米食品医薬品局(FDA)は、2012年9月4日、米Pfizer社の慢性骨髄性白血病(CML)治療薬bostinib(商品名「Bosulif」)を承認した。

 米国では2012年に約5430人がCMLと診断されると予想されている。CML患者の多くはフィラデルフィア染色体と呼ばれる変異を持っている。強力なマルチキナーゼ阻害薬で経口投与が可能なbostinibは、フィラデルフィア染色体陽性のCMLで、慢性期、移行期、急性転化期の患者のうち、イマチニブを含む他の治療に抵抗性または非忍容を示した人々に適用される。

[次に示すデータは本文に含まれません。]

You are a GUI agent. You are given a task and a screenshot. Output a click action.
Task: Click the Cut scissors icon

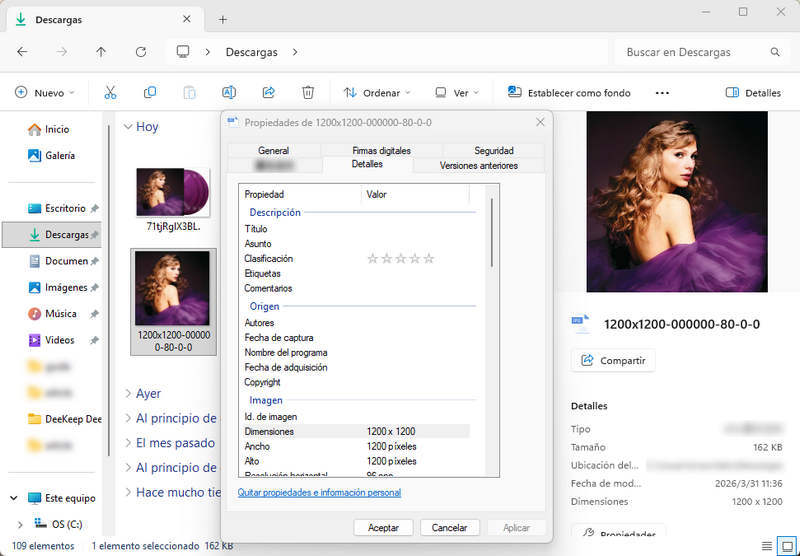110,93
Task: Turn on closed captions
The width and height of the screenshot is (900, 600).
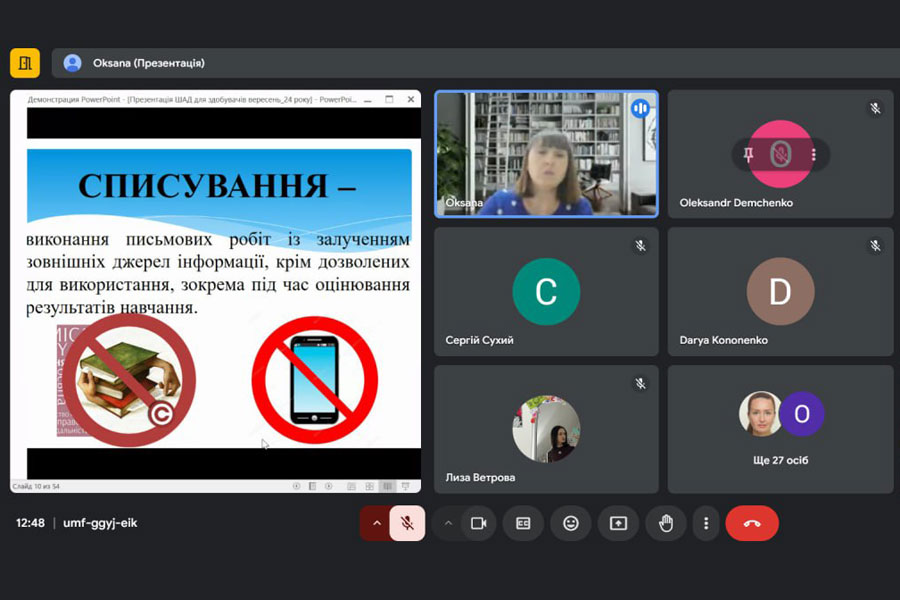Action: pyautogui.click(x=523, y=523)
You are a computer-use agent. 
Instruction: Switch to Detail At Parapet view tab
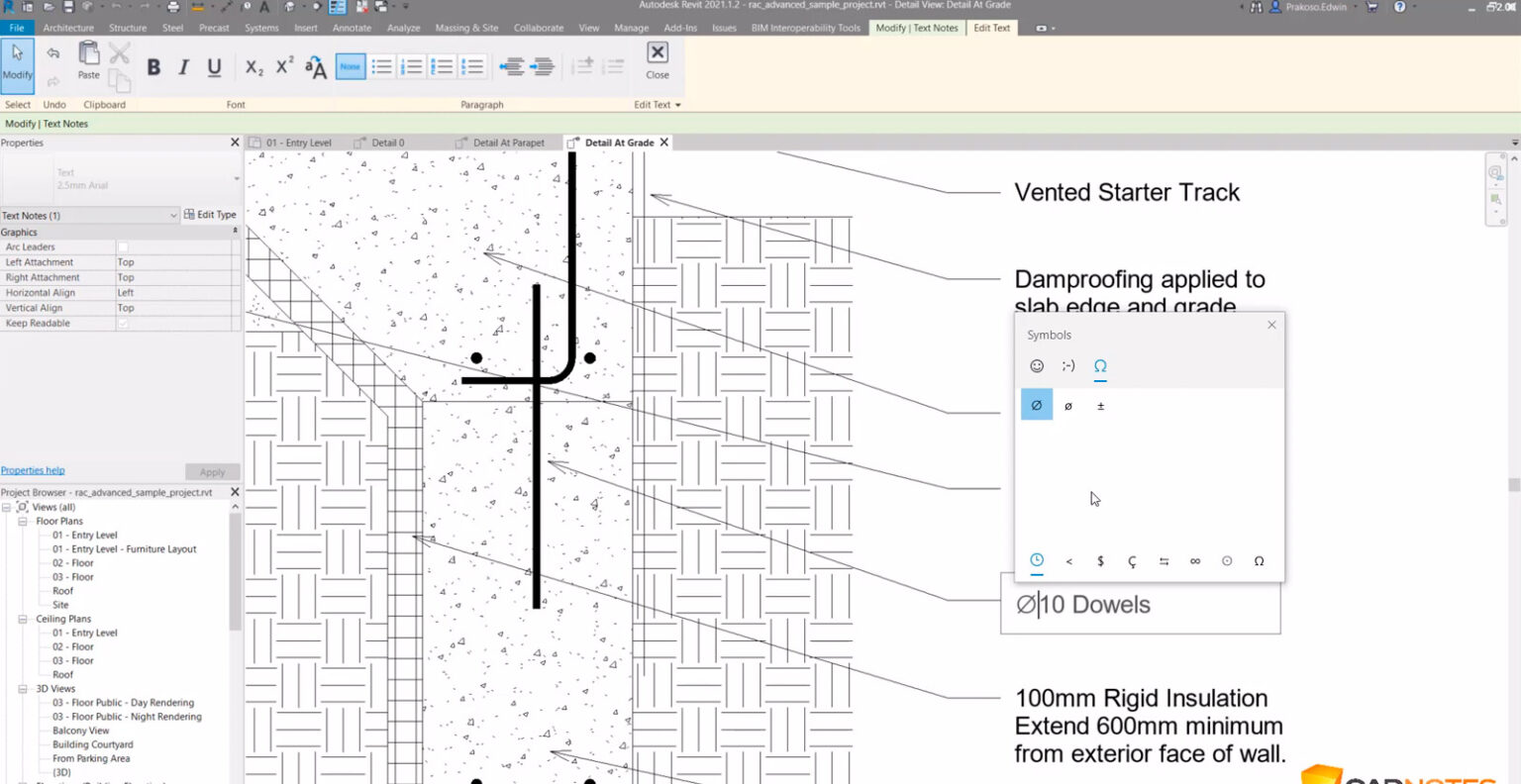click(x=508, y=143)
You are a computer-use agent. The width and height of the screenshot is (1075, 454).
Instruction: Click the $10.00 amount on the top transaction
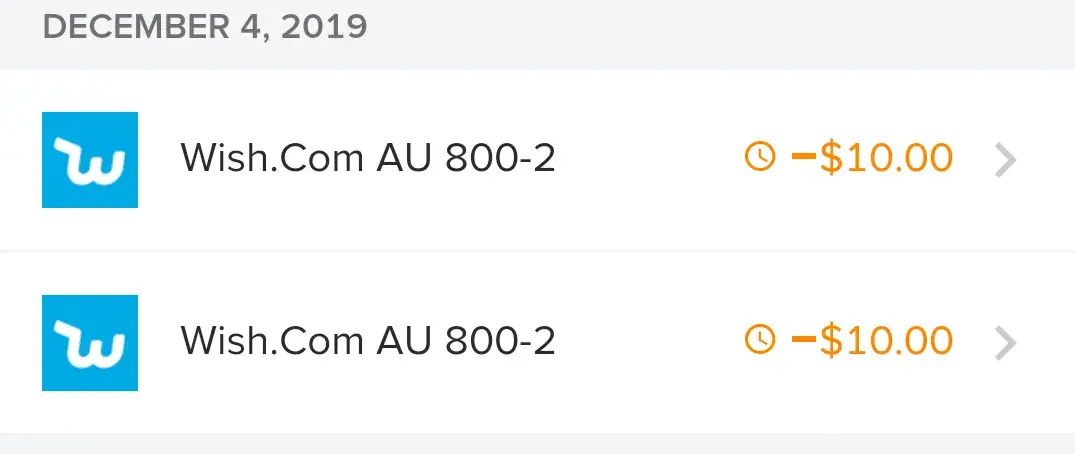coord(886,158)
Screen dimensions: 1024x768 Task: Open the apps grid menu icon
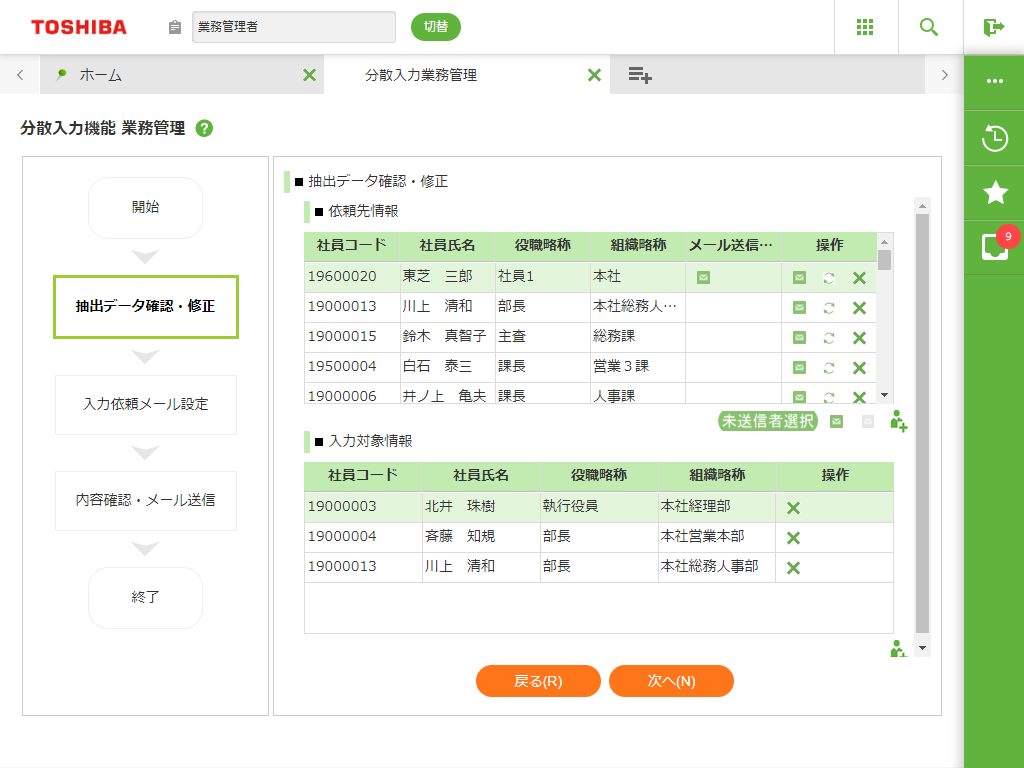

 bostinibの安全性と有効性は、546人の成人患者を登録した1件の臨床試験で確認された。登録された慢性期、移行期、または急性転化期のCML患者は、全員がイマチニブを用いた治療、または、イマチニブに続けてダサチニブと/またはニロチニブの投与を受けたが進行を経験、もしくは先の治療に非忍容だった人々だ。全員にbostinibが投与された。

 主要評価指標に設定された24カ月点の細胞遺伝学的大寛解(McyR)達成率は、慢性期CMLで先にイマチニブが適用されていた患者では34%だった。追跡期間中のいずれかの時点でMcyRを達成した患者の52.8%は、18カ月以上のMCyR持続を経験した。イマチニブのあとにダサチニブと/またはニロチニブを投与された慢性期患者の24カ月時のMCyR達成率は27%で、いずれかの時点でMCyRを達成した人々の51.4%は9カ月以上MCyRの状態を維持していた。

 移行期の患者では、イマチニブ使用歴のあるすべての患者のうちの33%で、治療開始から48週以内に血球数が正常レベルになり、55%は血球数の正常化と白血病の徴候の消失を達成した。急性転化期の患者ではそれらの割合は15%と28%だった。

 患者に多く視られた有害事象は、下痢、悪心、血小板減少症、嘔吐、腹痛、発疹、貧血、発熱、疲労感などだった。